CPECC will participate in design, manufacturing, and delivery of equipment and construction of compressor stations as well as gas drying, purification, and fractionation plants for the project, Gazprom said.

A value of the soon-to-be-signed EPC contract between CPEEC and Nipigaz was not disclosed.

Previously planned at a capacity of 49 billion cu m/year, the Amur gas processing plant-which also will include a 60 million-cu m/year helium plant and connect to PSJC Sibur Holding's long-planned integrated ethylene, polyethylene, and polypropylene production complex under construction at Tobolsk in Western Siberia's Tyumen region-is scheduled to begin operation of its first process train sometime in 2018 (OGJ Online, Jan. 21, 2016).


Total-led group outlines Papua LNG project timeline

The Total Papua New Guinea-led group at the proposed Elk-Antelope natural gas field development known as Papua LNG has outlined an expected timeline for the project.

Philippe Blanchard, Total Papua New Guinea's managing director, says the joint venture expects to start its front-end engineering design work by yearend or early 2018.

All being well, this will lead to a final investment decision at about yearend 2018 or the beginning of 2019.

The JV is currently completing an appraisal program at the fields and finalizing design aspects.

Elk-Antelope fields are held in retention lease PRL-15 in the Eastern Highlands.

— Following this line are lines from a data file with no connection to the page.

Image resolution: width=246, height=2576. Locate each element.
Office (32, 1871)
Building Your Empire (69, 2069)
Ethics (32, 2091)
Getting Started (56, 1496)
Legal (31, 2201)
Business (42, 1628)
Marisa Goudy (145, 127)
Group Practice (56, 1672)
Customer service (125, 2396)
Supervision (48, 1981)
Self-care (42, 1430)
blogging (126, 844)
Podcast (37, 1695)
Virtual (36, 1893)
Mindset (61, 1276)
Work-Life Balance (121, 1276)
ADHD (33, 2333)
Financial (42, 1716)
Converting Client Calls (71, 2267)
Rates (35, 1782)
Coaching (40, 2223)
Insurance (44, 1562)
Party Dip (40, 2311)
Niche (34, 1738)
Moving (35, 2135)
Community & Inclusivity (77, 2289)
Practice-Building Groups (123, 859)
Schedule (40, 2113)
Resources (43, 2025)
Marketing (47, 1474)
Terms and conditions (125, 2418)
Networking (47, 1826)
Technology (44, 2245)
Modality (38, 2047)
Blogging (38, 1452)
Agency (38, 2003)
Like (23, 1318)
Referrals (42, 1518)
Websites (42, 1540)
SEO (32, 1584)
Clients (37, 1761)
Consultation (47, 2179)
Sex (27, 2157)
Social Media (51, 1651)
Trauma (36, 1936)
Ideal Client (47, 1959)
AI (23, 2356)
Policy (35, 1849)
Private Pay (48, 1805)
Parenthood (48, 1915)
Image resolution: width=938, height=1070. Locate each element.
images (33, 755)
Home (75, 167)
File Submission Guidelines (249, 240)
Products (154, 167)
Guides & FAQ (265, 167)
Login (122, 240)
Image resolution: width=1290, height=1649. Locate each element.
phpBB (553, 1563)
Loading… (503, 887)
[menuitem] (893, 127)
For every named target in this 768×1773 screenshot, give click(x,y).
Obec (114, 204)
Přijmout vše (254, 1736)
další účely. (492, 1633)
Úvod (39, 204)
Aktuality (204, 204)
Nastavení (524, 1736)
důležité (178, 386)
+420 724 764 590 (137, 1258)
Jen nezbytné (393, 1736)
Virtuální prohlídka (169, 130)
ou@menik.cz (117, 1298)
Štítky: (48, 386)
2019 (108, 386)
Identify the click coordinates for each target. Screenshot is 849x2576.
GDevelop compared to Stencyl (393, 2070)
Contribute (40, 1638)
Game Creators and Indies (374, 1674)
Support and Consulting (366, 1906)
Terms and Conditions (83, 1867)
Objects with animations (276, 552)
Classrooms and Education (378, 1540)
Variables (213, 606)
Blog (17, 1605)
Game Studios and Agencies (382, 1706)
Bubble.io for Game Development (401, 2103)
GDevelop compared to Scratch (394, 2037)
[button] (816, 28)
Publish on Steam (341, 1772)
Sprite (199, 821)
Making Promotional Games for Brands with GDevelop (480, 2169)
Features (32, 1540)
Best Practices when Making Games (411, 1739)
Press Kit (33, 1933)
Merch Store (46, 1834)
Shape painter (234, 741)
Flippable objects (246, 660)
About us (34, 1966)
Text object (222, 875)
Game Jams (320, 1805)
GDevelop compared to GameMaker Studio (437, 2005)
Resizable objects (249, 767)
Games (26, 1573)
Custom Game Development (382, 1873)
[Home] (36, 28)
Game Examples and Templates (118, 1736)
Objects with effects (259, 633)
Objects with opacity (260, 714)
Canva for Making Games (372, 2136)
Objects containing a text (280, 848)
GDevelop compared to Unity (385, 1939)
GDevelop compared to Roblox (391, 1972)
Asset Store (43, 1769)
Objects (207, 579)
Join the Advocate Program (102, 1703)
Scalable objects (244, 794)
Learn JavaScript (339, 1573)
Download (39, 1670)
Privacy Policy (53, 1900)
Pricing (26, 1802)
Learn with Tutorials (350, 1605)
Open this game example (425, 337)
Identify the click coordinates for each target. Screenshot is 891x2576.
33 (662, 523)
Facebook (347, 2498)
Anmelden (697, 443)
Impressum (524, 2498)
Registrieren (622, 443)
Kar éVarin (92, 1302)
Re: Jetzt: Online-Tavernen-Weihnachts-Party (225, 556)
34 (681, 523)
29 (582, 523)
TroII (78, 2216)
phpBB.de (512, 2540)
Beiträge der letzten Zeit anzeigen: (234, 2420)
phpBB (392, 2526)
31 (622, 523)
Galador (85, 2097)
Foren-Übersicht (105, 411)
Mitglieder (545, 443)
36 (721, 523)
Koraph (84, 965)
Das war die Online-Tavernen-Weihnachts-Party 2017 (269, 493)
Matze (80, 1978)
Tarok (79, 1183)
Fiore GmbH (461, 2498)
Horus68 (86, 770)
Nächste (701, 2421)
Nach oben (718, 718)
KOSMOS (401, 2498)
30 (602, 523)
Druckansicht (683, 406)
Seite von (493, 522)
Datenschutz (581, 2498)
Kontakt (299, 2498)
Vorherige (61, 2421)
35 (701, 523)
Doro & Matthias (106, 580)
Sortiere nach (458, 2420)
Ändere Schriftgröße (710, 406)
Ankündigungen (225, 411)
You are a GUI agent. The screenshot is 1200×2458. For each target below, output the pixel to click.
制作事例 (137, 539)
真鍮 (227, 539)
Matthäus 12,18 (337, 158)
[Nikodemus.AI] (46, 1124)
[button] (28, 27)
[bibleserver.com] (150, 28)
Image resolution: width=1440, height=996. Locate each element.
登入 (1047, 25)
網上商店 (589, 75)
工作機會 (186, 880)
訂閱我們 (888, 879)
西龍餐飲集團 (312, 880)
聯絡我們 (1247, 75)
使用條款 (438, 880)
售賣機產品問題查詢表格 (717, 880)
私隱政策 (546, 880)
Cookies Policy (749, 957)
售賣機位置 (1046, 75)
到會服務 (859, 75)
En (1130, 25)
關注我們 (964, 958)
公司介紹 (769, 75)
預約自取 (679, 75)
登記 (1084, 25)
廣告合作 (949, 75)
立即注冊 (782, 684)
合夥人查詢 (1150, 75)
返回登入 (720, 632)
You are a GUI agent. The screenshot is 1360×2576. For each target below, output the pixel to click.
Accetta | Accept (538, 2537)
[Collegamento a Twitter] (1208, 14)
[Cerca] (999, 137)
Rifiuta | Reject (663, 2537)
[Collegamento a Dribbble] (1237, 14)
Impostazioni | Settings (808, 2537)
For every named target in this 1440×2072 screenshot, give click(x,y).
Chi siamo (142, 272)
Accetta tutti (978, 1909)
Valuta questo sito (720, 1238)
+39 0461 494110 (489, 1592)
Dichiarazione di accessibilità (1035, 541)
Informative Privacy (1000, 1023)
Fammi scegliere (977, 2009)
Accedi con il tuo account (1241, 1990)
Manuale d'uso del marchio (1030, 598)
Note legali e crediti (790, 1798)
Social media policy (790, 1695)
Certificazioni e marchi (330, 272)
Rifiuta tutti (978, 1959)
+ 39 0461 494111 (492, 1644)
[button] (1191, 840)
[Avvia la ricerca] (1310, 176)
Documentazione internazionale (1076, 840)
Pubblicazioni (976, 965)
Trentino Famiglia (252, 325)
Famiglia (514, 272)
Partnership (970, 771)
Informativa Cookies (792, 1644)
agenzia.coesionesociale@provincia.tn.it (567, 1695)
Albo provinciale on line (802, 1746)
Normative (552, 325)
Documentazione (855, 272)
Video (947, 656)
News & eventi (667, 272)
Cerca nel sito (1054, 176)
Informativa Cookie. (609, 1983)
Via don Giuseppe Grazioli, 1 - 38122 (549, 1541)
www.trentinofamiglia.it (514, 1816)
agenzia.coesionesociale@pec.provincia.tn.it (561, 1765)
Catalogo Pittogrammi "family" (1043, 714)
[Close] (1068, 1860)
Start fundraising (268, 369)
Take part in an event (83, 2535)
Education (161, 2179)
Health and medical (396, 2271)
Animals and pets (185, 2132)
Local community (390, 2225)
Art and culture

The overall plan is a pipeline to the coast feeding into an LNG facility nearby-or integrated with-the ExxonMobil Corp.-led group's Papua New Guinea-LNG plant at Caution Bay near Port Moresby.

The upstream central processing facility will be built close to the Purari River west of the Herd Base, which serves Elk-Antelope field operations.

There will be about 75 km of onshore pipeline corridor descending from the Eastern Highlands processing plant south to the Purari River delta area to west of Kerema and then 265 km of offshore pipeline corridor roughly following the coastline to Caution Bay. There will be two separate lines: one for gas and one for condensate.

ETP launches supplemental open season for Bakken line

Dakota Access LLC and Energy Transfer Crude Oil Co. LLC (ETCO), units of Energy Transfer Partners LP (ETP), have launched a binding supplemental open season to solicit shipper commitments for transportation service for Bakken-Three Forks production to reach multiple markets through their respective pipeline systems.

Dakota Access and ETCO, the entities responsible for developing, owning, and operating the Bakken pipeline, each anticipate that incremental transport capacity for Bakken-Three Forks production will be determined based on committed subscriptions made by shippers during the supplemental open season, which commenced on Mar. 29.

The supplemental open season includes local tariff service on the Dakota Access pipeline from Bakken-Three Forks to Patoka, Ill. It also provides interested parties with the opportunity for joint tariff service from Bakken-Three Forks to Nederland, Tex., through a commitment to both the Dakota Access and ETCO pipeline systems.

ETP early in February received from the US Army Corps of Engineers the final easement necessary to complete the Dakota Access project (OGJ Online, Feb. 9, 2017).